Below the mountains and beyond the desert, a river runs through a valley of forests and grasslands, towards an ocean is a computer-generated artwork programmed to change and evolve over a limitless duration. Seventy cameras are positioned throughout a vast simulated landscape, each capturing scenic vistas of forests, deserts, mountains, lakes, oceans, and grasslands. As in the natural environment, day and night come and go, the ocean ebbs and flows with the tides, seasons pass, the weather changes, and the landscape evolves. Over extended cycles of time, geological features are eroded and uplifted; trees grow and decay.

In this artificial world, time is accelerated: in an hour, four days will have passed; in a year’s time, 100 years will have been produced; ten years will replicate 1000 years.

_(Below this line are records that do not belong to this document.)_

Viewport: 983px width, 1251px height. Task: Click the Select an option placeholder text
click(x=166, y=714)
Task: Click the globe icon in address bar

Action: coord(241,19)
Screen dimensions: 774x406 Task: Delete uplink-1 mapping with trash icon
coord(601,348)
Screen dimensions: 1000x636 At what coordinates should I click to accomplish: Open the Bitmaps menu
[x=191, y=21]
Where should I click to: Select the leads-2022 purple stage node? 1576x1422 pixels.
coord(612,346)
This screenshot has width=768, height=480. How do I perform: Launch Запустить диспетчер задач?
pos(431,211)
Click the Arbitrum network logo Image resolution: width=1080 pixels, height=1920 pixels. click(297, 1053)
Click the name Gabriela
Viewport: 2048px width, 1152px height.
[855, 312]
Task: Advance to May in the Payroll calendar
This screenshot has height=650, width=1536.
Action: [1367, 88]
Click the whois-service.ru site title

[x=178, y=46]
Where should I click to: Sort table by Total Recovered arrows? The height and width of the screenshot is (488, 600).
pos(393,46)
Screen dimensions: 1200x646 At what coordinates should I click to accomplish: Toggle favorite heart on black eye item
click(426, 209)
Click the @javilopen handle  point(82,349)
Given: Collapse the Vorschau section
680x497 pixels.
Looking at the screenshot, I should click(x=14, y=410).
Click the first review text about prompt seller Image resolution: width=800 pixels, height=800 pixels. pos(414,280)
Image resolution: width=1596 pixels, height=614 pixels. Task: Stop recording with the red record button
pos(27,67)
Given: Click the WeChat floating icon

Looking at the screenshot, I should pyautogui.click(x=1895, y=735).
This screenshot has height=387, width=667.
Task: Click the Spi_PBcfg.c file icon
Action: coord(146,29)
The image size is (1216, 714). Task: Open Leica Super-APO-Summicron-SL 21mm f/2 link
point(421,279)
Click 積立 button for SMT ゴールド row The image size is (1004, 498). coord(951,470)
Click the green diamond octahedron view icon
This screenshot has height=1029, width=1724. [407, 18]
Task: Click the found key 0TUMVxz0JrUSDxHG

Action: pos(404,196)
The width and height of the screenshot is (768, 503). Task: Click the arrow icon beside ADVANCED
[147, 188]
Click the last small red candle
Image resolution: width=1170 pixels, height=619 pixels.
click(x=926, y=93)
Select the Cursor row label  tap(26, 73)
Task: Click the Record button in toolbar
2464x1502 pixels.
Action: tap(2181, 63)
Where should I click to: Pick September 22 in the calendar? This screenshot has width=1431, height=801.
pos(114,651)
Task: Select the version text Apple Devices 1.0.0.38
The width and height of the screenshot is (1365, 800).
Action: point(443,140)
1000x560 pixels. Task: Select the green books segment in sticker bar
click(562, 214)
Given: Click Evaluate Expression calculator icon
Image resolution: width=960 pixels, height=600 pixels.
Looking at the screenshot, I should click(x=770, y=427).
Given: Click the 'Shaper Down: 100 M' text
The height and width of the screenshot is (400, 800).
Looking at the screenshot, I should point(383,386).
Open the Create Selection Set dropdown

And yet, the experience of viewing the artwork seems to decelerate time. The cameras slowly pan through the landscape, capturing subtle changes in the weather, light, and features in the landscape. This slow pace runs counter to today’s urges for instant gratification and hyperactive digital graphics.

In a context where digital technologies and interfaces often compete for slices of our fragmented attention, this artwork offers an alternative. This is a world in perpetual and harmonious flux, idealised and synthesised through digital programming. It is self-regulating and self-sustaining, devoid of human presence. It offers opportunities to reflect on and tune into the natural rhythms and cycles of the natural environment, even in the midst of our typically hectic daily lives.

Below the mountains...gives us an opportunity to tune in to the natural cycles of the environment. Whether that means visiting the work once or over the course of a degree, you will see this environment in different states of change, and maybe in small ways reflect on those cycles of change that are always around us.